LONDON (AFP) - Oil prices rebounded on Friday as Tropical Storm Gustav risked becoming a hurricane once more and threatening energy production in the Gulf of Mexico, home to US refineries, traders said. New York's main contract, light sweet crude for delivery in October, jumped 2.39 dollars to 117.98 dollars per barrel. London's Brent North Sea crude for October gained 1.73 dollars to 115.90. "Tropical Storm Gustav was back in focus, despite reassurances from the IEA (International Energy Agency) and the US Department for Energy that they were ready to tap into emergency oil reserves in case the storm causes significant supply disruptions in the Gulf of Mexico," Sucden analyst Andrey Kryuchenkov said on Friday. "The focus is likely to remain on Tropical Storm Gustav and potential supply disruptions during the weekend and earlier next week," he added. British oil group BP, Anglo-Dutch giant Shell and US rival ConocoPhillips had Thursday evacuated workers from their energy installations in the Gulf of Mexico, as the deadly storm loomed.
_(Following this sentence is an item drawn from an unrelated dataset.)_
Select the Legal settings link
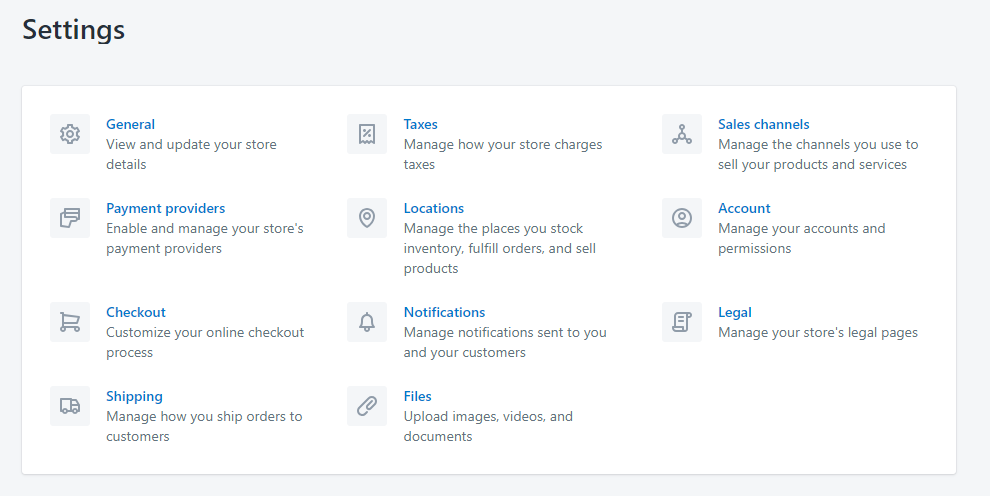Screen dimensions: 990x496 point(734,313)
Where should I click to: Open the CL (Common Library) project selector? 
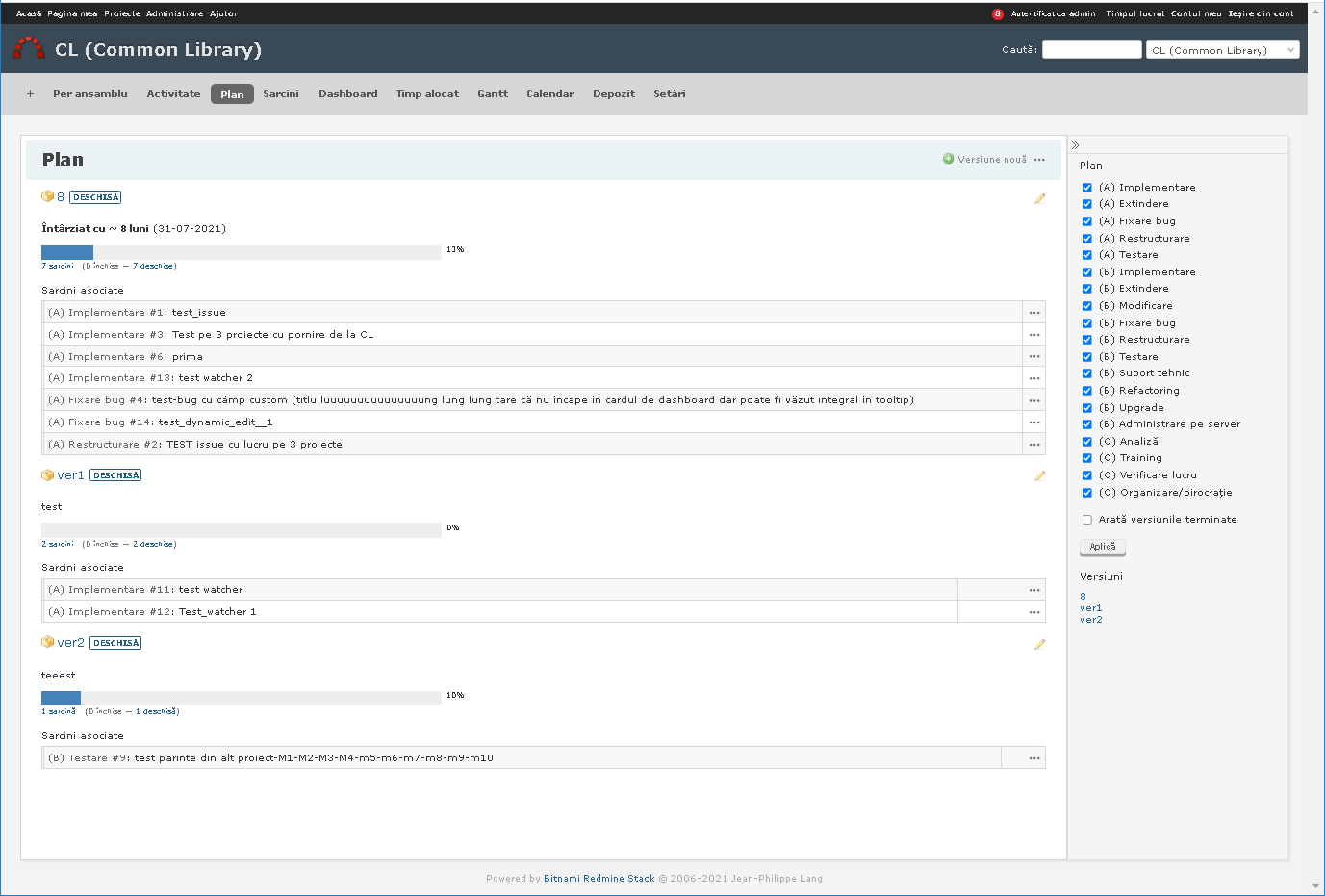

ExxonMobil said it was preparing for the storm and "identifying personnel for possible evacuation to shore." About a quarter of US crude oil installations are located in the Gulf of Mexico. Oil prices had fallen sharply on Thursday as traders discounted the threat of the storm. But on Friday, Newedge energy analyst Ken Hasegawa warned: "Still we have to worry about the hurricane's effect on this market." Tropical Storm Gustav battered Jamaica on Friday, dumping rain and ripping roofs off homes and threatened to grow into a hurricane. The death toll from Gustav climbed further, with 59 reported dead in Haiti, up to 11 in Jamaica and eight in the Dominican Republic, officials said. Anxiety also grew on the US Gulf Coast on the third anniversary of Hurricane Katrina and authorities in New Orleans were planning a possible mandatory evacuation to prevent a repeat of the devastation and deaths wreaked in 2005. Authorities in Louisiana and Mississippi have already declared states of emergency before Gustav's expected landfall late Monday as a hurricane. Gustav had made landfall in Haiti on Tuesday as a Category One hurricane " the lowest on the five-level Saffir-Simpson scale " before weakening into a tropical storm. Meanwhile, the eighth tropical storm of the hurricane season, dubbed Hanna, was churning in the Atlantic on Friday and has the potential to become a hurricane.